Chains are the heart of LangChain. They connect multiple processing steps into a pipeline — from input through retrieval and prompt preparation to the LLM response. Combined with retrieval, they create powerful RAG systems.

Sequential Chains

A sequential chain executes steps one after another.
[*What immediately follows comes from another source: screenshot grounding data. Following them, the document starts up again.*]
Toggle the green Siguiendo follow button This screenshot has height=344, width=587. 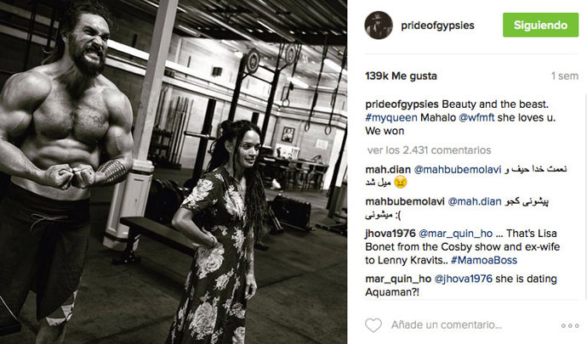(540, 25)
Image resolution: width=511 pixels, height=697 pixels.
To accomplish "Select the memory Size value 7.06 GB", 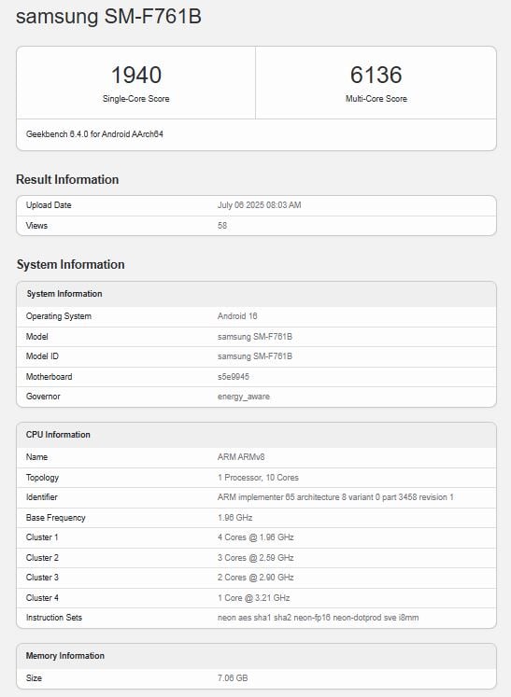I will point(233,678).
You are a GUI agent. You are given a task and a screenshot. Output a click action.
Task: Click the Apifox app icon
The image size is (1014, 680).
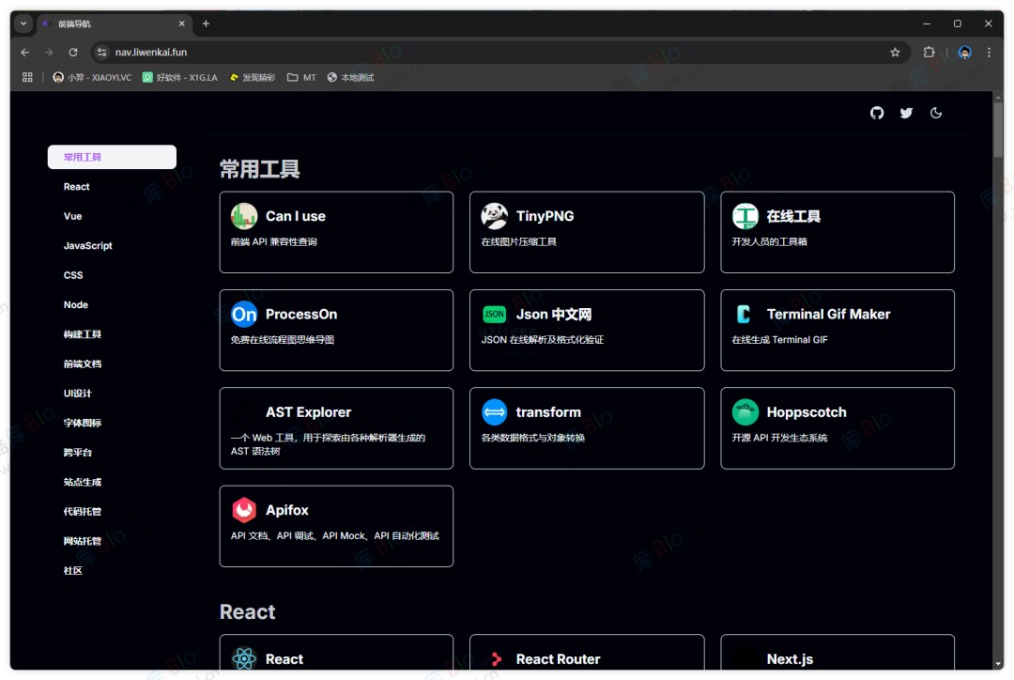(244, 510)
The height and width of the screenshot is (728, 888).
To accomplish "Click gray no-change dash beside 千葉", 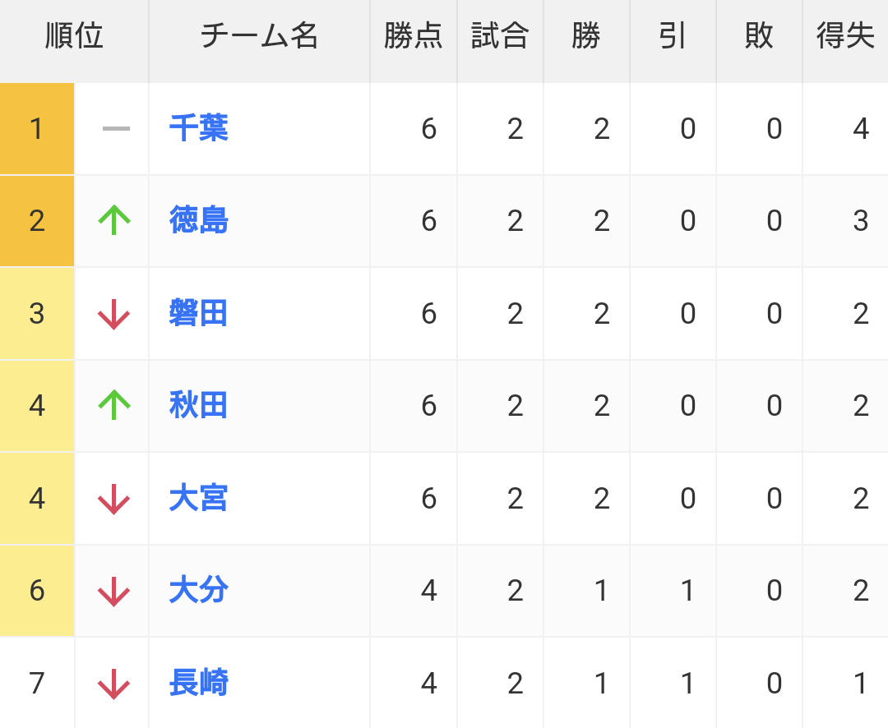I will 116,128.
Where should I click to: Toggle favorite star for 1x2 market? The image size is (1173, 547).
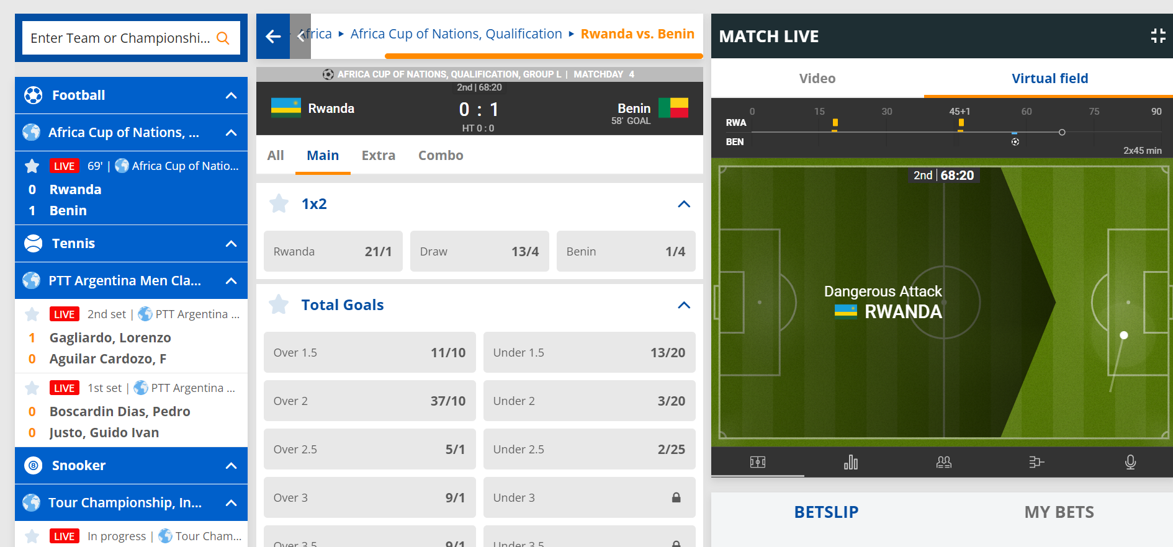point(279,203)
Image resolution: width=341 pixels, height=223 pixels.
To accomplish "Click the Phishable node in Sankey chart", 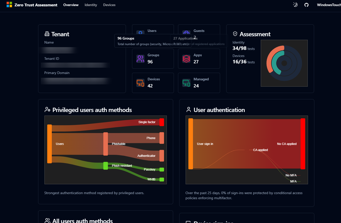I will pyautogui.click(x=106, y=144).
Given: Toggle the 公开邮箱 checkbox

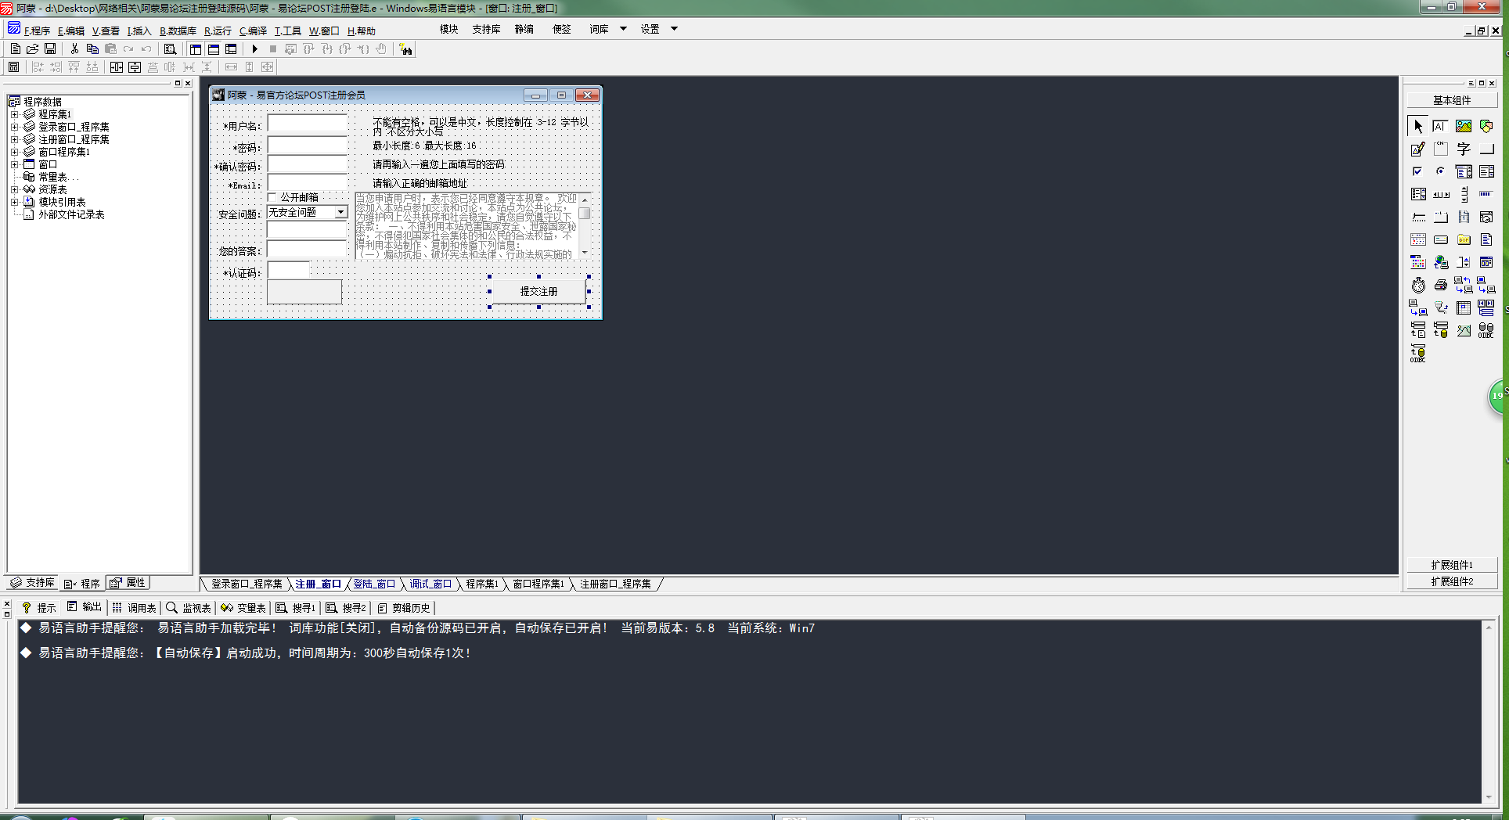Looking at the screenshot, I should 272,197.
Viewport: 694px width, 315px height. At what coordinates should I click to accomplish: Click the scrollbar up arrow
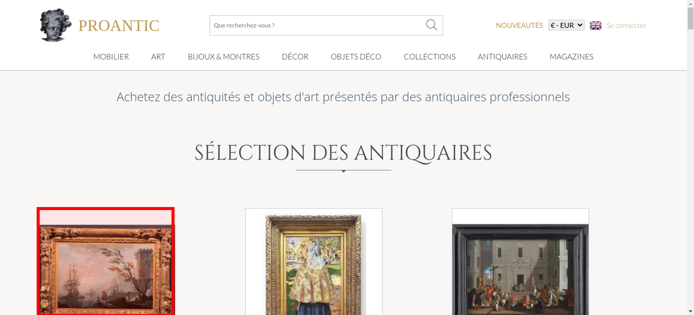click(x=691, y=3)
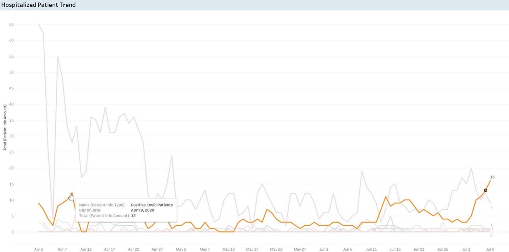Image resolution: width=509 pixels, height=252 pixels.
Task: Click the gray line peak at 65
Action: 39,24
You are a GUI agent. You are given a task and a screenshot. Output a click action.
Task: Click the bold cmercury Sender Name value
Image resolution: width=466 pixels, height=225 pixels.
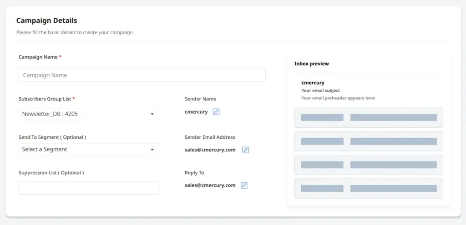pyautogui.click(x=196, y=112)
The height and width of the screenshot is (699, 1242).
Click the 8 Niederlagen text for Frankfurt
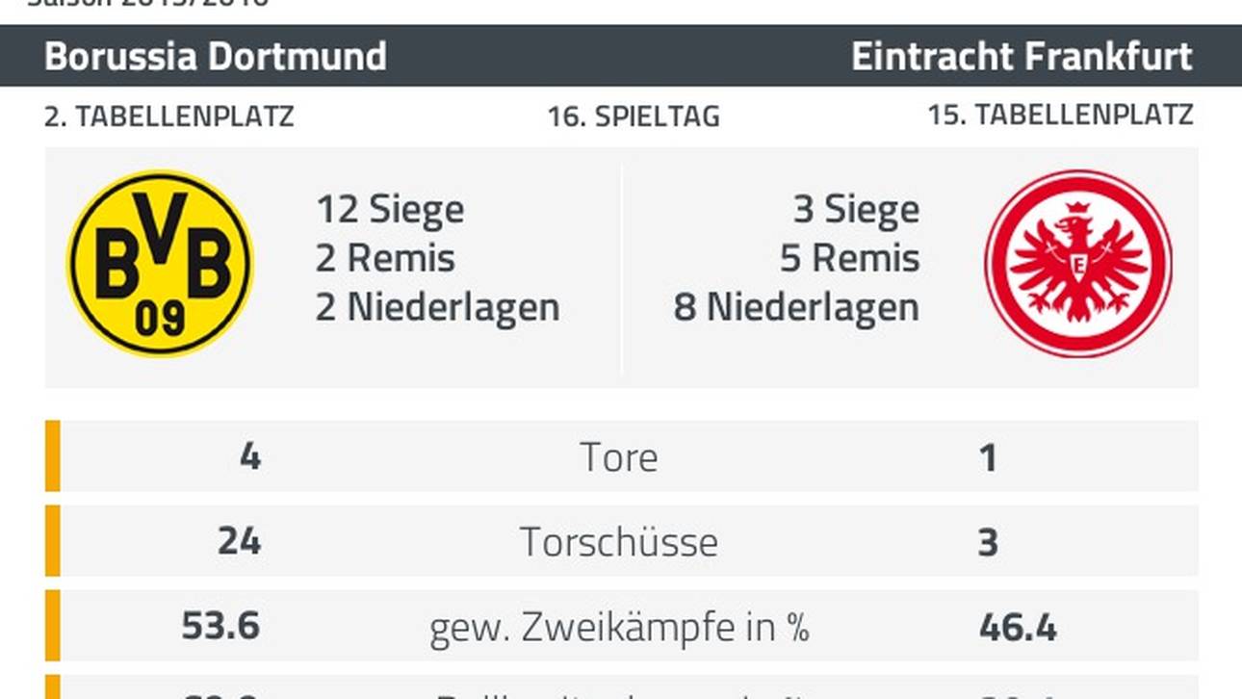coord(796,307)

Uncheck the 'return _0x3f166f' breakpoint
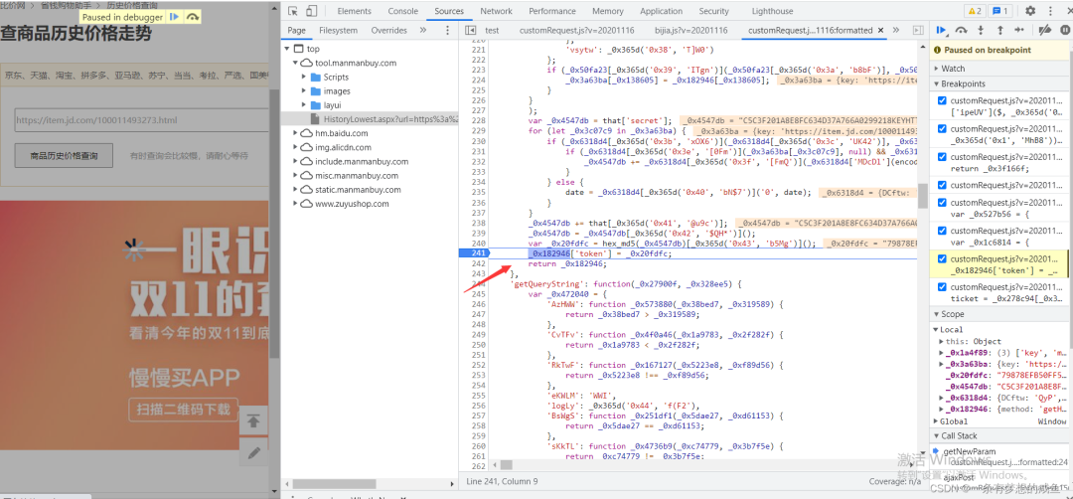tap(943, 157)
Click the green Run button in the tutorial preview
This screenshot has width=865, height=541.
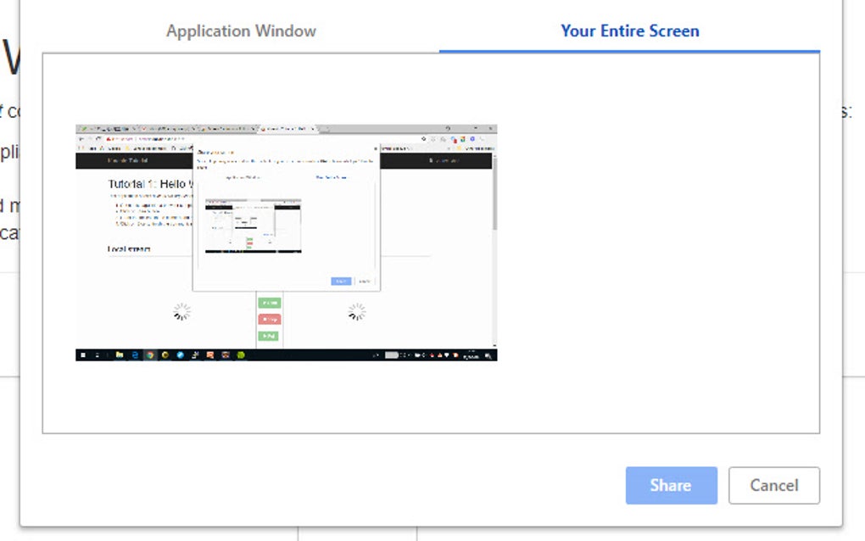coord(269,303)
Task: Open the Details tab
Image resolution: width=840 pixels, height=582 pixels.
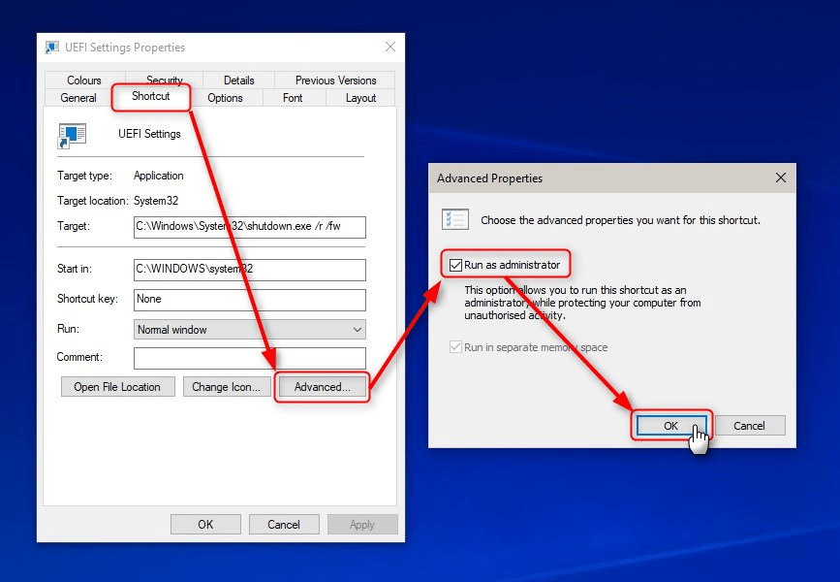Action: (x=237, y=80)
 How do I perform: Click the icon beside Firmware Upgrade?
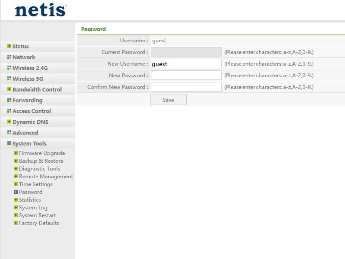pos(16,153)
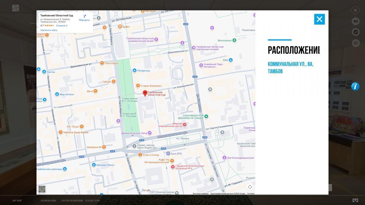This screenshot has height=205, width=365.
Task: Click the blue info hotspot icon
Action: [x=355, y=87]
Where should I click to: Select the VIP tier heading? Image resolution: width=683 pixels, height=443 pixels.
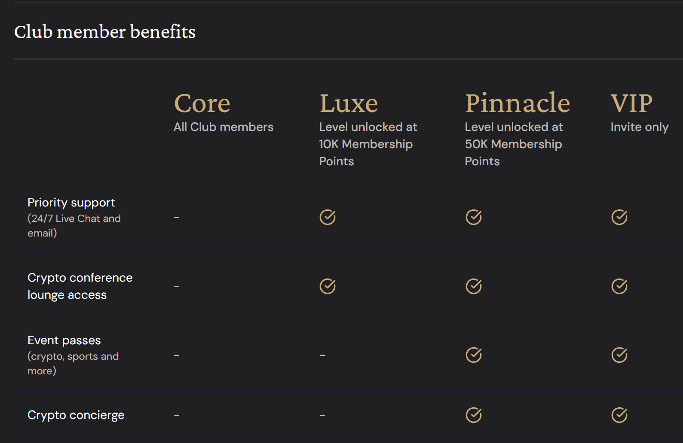(x=631, y=103)
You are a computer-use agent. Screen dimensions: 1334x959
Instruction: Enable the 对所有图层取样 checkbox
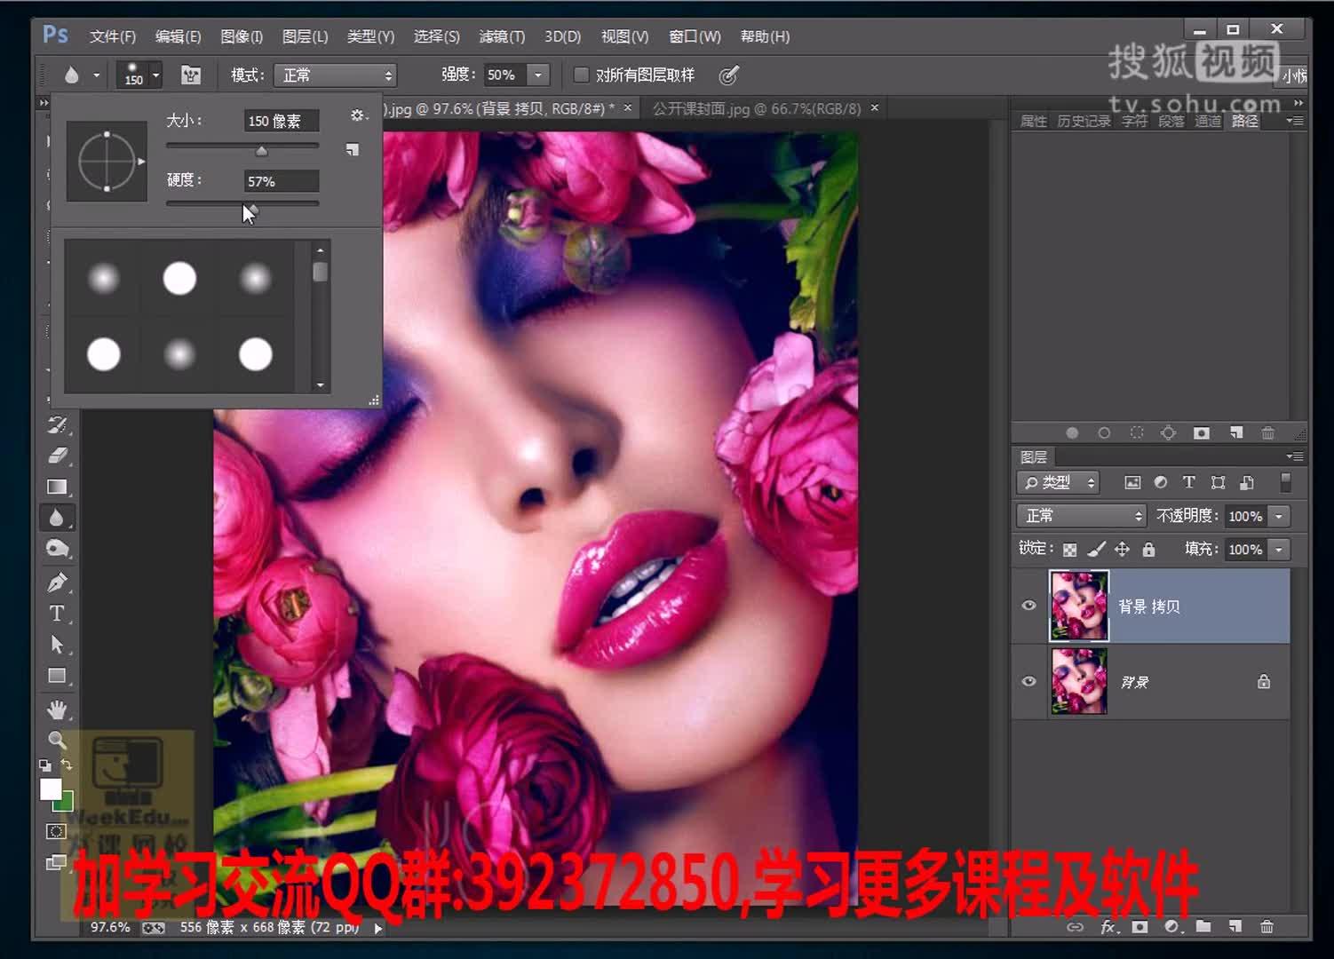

One step's output becomes the next step's input:

from langchain_core.runnables import RunnablePassthrough

chain = (
    {"context": retriever, "question": RunnablePassthrough()}
    | prompt
    | model
    | parser
)

Parallel Chains

With LCEL you can run chains in parallel and merge the results:

from langchain_core.runnables import RunnableParallel

parallel = RunnableParallel(
    summary=summary_chain,
    keywords=keyword_chain,
    sentiment=sentiment_chain
)
result = parallel.invoke({"text": document})

Document Loaders

LangChain provides loaders for various data sources:

Loader	Data Source
PyPDFLoader	PDF files
CSVLoader	CSV files
WebBaseLoader	Web pages
NotionDBLoader	Notion databases
S3FileLoader	AWS S3 buckets
GitLoader	Git repositories

Text Splitters

Documents must be split into chunks before loading into a vector database:

RecursiveCharacterTextSplitter

The default splitter — tries to split at natural boundaries (paragraphs, sentences, words):

from langchain_text_splitters import RecursiveCharacterTextSplitter

splitter = RecursiveCharacterTextSplitter(
    chunk_size=1000,
    chunk_overlap=200,
    separators=["\n\n", "\n", " ", ""]
)
chunks = splitter.split_documents(documents)

Specialized Splitters

MarkdownHeaderTextSplitter: Splits at Markdown headers, preserves hierarchy
TokenTextSplitter: Splits by token count (more precise for LLM limits)
SemanticChunker: Splits based on semantic similarity

Vector Store Integration

LangChain integrates with all major vector databases:

from langchain_community.vectorstores import Chroma
from langchain_openai import OpenAIEmbeddings

vectorstore = Chroma.from_documents(
    documents=chunks,
    embedding=OpenAIEmbeddings()
)
retriever = vectorstore.as_retriever(search_kwargs={"k": 5})

Assembling a RAG Chain

rag_chain = (
    {"context": retriever | format_docs, "question": RunnablePassthrough()}
    | rag_prompt
    | model
    | StrOutputParser()
)

Practical tip: Chunk size and overlap are the most important RAG parameters. Start with chunk_size=1000 and overlap=200. Test systematically — small changes can drastically improve retrieval quality.